[Bioclusters] Daemonizing blast, ie running many sequences through
1 process
Joe Landman
bioclusters@bioinformatics.org
Fri, 07 Nov 2003 09:03:52 -0500
Hi Michael:
Michael.James@csiro.au wrote:
>We have a problem with 66 nodes becoming NFS bound
> when blasting many (>10,000) sequences
> against the same database set.
>
>One approach (which we are trying) is to cache database files locally,
> so nodes can re-read their files without bottlenecking on NFS.
>
>
This is a good idea. Local reads will be faster than remote reads,
most of the time, on modern hardware.
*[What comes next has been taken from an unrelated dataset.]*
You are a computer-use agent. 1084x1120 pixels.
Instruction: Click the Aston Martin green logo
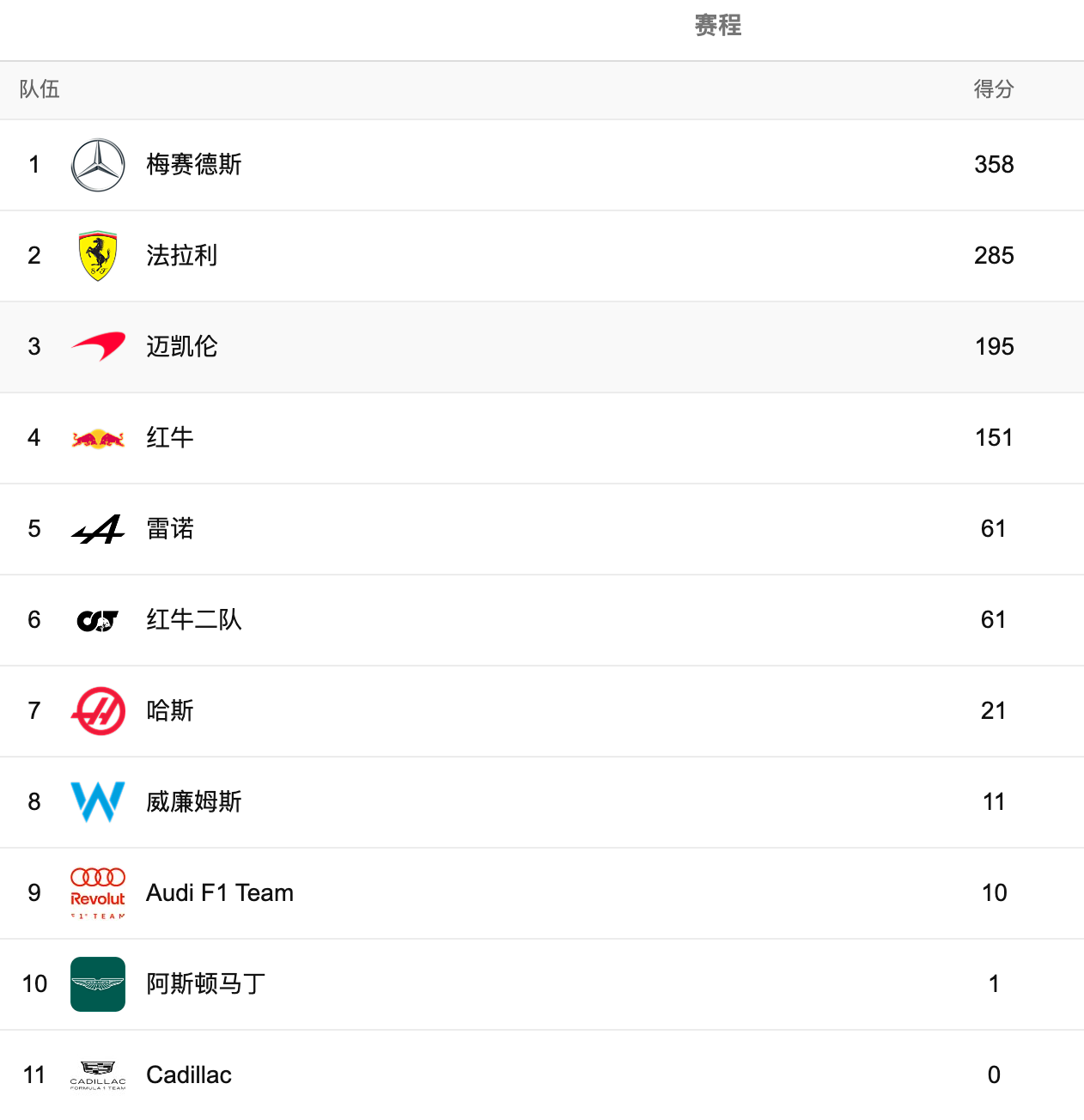pos(98,984)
Moreover, if you are hitting your
NFS server that hard (run a 'vmstat 1' on it while doing the run and
look at the "bi", "int", "cs" columns and compare those to a "quiescent"
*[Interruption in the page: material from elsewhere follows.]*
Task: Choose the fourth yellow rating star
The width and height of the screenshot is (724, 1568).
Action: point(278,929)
state with no runs going), the bottleneck is likely not to be the
network or the compute nodes, but in the network port, NFS daemons, wire
bandwidth, or NFS throughput on the server. You can tune the number of
NFS daemons (under RedHat, look in the /etc/init.d/nfs file for the
variable indicating the number of nfsd to start) and this might help a
little. However, moving the data to the local machines is likely to
have a greater impact. Consider also database segmentation (use the
formatdb "-v" switch). You want the databases small enough to not
overflow your compute node memory.
>A totally different approach, with even better performance potential,
> would be if a blast process could start up, load its database(s)
> and process multiple queries until told to exit.
>
>
BLAST was not designed for this, but can be coaxed into something like
this. The "telling it to exit" bit is done through an EOF of the input
file. You would need to partition up your input files, and then submit
jobs which transfered only that sequence data with it, and then
performed the BLAST. You would have to reassemble the output files.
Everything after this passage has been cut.